▶ SÉRIE D'EXERCICES:
1 – Recopiez le récit de course depuis « En arrivant a » jusqu'à « quasiment en freinant. » inclus.
2 – Dans le récit de course, relevez toutes les personnes ou groupes de personnes mentionnés, hormis la personne qui raconte.
3 – Reprenez le récit de course à la suite de sa dernière phrase.

▶ RÉCIT:
En arrivant a la Time Station suivante, J’avais deja pris ma decision d’arreter la course. J’ai demande a telephoner a ma femme. Pendant ce temps, l’equipe etait sous le choc de voir cette course s’arreter comme ca, parce qu’ils pensaient que j’avais les qualites physiques pour la finir. Cependant, cette course requiert aussi un mental hors du commun, et il etait clair que la nouvelle de la mort de Bob m’avait profondement bouleverse, et je n’avais plus cette envie en moi. J’avais tout simplement peur sur mon velo, pour la premiere fois de ma vie. Quand nous etions dans Monument Valley, 4 jours avant, j’ai roule dans une descente sur une petite route sinueuse a plus de 80 Km/h, et je me sentais bien, ne pensant pas un seul instant a l’accident. Et maintenant, je descendais les routes quasiment en freinant.

▶ ITEMS EXTRAITS:
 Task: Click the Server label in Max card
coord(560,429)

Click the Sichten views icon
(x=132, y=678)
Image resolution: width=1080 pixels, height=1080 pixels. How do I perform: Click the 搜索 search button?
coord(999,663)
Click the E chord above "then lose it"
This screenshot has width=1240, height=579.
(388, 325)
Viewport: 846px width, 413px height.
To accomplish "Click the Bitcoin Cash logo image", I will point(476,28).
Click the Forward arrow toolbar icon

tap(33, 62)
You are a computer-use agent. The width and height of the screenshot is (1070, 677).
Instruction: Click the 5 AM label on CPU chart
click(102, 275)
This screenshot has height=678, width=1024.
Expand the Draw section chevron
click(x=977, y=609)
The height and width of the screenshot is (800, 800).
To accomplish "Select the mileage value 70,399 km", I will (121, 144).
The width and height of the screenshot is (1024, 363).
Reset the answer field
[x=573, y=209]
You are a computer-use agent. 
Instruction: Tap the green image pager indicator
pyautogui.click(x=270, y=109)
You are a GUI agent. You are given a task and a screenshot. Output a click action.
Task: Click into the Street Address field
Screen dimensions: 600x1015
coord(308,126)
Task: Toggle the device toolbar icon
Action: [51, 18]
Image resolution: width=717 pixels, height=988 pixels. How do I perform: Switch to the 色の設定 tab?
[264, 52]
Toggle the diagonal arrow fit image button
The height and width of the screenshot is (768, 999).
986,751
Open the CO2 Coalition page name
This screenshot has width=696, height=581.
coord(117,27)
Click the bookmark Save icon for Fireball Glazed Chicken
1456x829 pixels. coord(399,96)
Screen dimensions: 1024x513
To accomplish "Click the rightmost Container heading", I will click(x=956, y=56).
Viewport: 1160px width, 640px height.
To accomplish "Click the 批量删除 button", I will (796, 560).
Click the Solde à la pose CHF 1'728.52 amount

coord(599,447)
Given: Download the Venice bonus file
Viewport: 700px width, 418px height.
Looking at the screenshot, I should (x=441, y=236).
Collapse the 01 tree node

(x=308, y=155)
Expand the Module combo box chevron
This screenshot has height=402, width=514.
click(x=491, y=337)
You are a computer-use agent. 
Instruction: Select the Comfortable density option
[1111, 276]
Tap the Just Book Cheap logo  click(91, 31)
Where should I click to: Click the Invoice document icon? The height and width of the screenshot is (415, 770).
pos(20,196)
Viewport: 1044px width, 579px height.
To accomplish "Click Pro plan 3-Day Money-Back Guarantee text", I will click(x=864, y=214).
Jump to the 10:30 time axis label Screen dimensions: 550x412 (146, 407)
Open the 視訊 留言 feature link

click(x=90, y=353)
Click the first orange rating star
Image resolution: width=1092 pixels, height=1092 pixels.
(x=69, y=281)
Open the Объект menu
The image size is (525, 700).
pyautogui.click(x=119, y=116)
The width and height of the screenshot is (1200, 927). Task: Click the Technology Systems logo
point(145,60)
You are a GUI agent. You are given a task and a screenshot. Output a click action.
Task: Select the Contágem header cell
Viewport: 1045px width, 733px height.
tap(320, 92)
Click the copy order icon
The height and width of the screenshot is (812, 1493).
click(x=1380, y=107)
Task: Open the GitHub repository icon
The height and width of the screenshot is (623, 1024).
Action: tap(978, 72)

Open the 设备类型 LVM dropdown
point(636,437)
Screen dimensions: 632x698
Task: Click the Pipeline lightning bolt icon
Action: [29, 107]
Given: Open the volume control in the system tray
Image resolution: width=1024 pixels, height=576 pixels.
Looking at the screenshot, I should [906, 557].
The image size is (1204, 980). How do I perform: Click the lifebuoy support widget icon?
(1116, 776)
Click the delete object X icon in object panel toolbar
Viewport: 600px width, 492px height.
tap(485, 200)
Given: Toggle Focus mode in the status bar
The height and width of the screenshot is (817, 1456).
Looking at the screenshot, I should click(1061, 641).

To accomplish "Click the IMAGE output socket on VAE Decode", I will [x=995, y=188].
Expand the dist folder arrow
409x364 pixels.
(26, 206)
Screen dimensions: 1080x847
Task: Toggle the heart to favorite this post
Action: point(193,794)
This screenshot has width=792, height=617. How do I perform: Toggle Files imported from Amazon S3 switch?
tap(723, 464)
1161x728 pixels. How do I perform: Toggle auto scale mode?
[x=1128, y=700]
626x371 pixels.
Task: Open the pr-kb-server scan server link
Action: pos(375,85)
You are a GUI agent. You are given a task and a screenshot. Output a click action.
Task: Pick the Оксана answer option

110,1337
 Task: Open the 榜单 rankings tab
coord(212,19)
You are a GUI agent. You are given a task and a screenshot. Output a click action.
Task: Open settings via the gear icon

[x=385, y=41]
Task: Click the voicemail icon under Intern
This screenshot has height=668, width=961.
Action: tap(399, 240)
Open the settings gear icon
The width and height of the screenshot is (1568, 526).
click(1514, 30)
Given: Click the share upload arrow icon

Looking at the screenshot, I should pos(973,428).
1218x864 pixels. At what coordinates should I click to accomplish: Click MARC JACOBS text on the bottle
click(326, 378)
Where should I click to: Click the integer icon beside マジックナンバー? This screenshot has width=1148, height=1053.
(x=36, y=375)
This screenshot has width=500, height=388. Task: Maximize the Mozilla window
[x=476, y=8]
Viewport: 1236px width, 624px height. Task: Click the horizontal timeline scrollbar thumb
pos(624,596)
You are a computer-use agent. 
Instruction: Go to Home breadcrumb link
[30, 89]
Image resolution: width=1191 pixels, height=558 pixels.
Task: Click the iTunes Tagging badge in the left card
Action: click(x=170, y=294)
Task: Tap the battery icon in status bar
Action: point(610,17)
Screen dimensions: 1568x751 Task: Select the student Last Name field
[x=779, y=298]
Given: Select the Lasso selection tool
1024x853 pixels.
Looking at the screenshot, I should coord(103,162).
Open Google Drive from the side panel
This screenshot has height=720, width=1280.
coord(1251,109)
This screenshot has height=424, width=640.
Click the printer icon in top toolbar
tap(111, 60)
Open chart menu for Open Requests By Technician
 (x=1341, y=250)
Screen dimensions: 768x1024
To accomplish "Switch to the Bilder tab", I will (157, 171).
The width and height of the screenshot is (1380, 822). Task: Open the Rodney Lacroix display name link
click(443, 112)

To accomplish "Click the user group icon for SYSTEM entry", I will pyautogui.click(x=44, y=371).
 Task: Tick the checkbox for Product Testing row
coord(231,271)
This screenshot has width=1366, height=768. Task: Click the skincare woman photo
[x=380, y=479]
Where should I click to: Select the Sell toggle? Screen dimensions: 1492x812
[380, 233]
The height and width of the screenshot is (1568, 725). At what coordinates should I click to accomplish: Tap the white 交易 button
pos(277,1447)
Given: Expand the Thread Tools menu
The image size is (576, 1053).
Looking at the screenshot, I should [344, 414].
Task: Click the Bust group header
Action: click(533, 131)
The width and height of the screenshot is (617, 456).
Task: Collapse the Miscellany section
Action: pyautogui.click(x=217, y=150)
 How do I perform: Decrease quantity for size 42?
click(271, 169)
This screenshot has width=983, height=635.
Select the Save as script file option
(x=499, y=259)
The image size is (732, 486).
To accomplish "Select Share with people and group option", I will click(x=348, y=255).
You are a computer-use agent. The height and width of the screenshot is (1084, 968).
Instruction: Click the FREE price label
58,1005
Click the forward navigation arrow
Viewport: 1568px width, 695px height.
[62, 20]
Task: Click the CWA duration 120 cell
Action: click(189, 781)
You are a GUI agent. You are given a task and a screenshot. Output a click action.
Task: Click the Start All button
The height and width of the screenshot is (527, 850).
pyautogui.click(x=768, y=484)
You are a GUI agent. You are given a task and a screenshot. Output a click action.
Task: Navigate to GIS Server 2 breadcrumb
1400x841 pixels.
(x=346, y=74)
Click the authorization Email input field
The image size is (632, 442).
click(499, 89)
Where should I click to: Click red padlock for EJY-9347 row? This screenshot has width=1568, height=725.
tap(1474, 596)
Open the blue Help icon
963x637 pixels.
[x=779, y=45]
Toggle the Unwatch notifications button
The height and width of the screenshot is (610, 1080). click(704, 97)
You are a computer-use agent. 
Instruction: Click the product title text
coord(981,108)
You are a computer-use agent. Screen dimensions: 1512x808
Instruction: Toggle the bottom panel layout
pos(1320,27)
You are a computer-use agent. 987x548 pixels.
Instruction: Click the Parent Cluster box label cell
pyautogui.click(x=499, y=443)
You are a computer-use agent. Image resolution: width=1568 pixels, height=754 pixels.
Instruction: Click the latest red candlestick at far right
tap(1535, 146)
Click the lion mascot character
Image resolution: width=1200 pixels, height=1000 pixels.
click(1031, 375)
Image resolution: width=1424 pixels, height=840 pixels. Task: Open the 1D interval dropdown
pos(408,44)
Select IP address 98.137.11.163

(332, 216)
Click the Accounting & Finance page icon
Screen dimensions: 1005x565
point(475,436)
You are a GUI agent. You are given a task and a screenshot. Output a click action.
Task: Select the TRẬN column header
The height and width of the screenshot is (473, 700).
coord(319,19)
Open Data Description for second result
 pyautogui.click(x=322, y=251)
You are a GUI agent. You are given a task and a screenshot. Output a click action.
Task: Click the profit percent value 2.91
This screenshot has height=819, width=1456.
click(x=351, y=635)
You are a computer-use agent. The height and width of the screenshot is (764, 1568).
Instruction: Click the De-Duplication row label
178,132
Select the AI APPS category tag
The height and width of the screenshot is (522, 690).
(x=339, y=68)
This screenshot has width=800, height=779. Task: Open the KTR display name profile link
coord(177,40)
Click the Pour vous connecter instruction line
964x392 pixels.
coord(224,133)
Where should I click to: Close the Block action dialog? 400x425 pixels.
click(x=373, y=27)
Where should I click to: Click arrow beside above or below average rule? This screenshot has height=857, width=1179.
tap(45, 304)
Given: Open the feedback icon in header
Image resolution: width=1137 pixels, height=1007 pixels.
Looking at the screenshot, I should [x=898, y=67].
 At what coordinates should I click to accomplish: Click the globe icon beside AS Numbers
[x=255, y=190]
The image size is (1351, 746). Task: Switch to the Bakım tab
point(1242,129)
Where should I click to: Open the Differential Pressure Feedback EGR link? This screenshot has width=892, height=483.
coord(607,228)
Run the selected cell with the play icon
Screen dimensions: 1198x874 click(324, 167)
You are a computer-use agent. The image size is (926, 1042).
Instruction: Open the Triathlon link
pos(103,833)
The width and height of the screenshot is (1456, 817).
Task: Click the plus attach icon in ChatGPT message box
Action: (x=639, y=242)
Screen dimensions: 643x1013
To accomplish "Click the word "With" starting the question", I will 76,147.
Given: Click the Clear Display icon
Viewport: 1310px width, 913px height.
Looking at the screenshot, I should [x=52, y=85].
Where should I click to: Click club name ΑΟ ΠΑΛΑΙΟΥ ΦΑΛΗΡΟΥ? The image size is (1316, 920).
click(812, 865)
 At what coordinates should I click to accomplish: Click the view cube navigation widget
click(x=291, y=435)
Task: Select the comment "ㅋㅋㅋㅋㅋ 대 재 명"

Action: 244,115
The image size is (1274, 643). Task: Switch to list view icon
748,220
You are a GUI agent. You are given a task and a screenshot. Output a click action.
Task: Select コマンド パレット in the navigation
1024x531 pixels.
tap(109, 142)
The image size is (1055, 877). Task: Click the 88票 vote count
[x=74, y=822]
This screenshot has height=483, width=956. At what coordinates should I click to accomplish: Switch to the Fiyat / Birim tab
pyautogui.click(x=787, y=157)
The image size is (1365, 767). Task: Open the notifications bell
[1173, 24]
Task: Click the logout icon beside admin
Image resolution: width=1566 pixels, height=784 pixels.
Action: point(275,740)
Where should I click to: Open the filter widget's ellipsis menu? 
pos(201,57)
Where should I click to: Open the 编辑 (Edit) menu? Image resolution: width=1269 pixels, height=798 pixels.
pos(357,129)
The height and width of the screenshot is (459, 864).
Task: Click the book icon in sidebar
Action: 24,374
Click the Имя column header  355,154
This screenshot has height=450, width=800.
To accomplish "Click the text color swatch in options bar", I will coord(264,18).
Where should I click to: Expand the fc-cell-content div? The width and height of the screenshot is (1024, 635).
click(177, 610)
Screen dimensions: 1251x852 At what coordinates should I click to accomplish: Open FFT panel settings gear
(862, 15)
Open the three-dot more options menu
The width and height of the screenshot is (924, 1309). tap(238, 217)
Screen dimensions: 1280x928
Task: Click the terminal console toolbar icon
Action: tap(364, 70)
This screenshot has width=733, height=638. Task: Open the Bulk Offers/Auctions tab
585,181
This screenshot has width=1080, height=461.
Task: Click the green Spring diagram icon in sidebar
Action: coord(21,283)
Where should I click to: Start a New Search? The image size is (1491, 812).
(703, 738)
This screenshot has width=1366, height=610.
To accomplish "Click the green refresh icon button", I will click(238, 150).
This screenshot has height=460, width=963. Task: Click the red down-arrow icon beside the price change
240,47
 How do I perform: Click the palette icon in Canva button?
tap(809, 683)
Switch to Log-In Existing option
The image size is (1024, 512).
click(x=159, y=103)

▶ RÉPONSES PAR ITEM:
1 –
En arrivant a la Time Station suivante, J’avais deja pris ma decision d’arreter la course. J’ai demande a telephoner a ma femme. Pendant ce temps, l’equipe etait sous le choc de voir cette course s’arreter comme ca, parce qu’ils pensaient que j’avais les qualites physiques pour la finir. Cependant, cette course requiert aussi un mental hors du commun, et il etait clair que la nouvelle de la mort de Bob m’avait profondement bouleverse, et je n’avais plus cette envie en moi. J’avais tout simplement peur sur mon velo, pour la premiere fois de ma vie. Quand nous etions dans Monument Valley, 4 jours avant, j’ai roule dans une descente sur une petite route sinueuse a plus de 80 Km/h, et je me sentais bien, ne pensant pas un seul instant a l’accident. Et maintenant, je descendais les routes quasiment en freinant.

2 – ma femme ; l'equipe ; Bob

3 –
Anne-Cecile, ma femme, m’a convaincu de repartir quand meme jusqu’a la prochaine Time Station, pour essayer de passer ce moment difficile. Et elle m’a dit que si ca n’allait pas mieux, il fallait que j’arrete. Ces 5 heures de velo ont ete un vrai calvaire au plan emotionnel. Je savais que si je voulais reussir le dernier cut off de mardi matin, il aurait fallu que je roule longtemps avec encore une prise de risque maximale. Et je n’etais plus prêt a prendre ce risque pour moi, ma femme et mes enfants. Le jeu n’en valait plus la chandelle. J’ai travaille pendant 20 ans en France dans un centre pour para et tetraplegiques, et j’ai vu les consequences que peuvent avoir une chute velo a haute vitesse. Quand je suis arrive a Yates Center, KS autour de minuit, j’ai annonce a l’equipe que j’abandonnais la course. Ils ont tous accepte ma decision. Rob a telephone au QG de la RAAM, en leur annoncant mon abandon.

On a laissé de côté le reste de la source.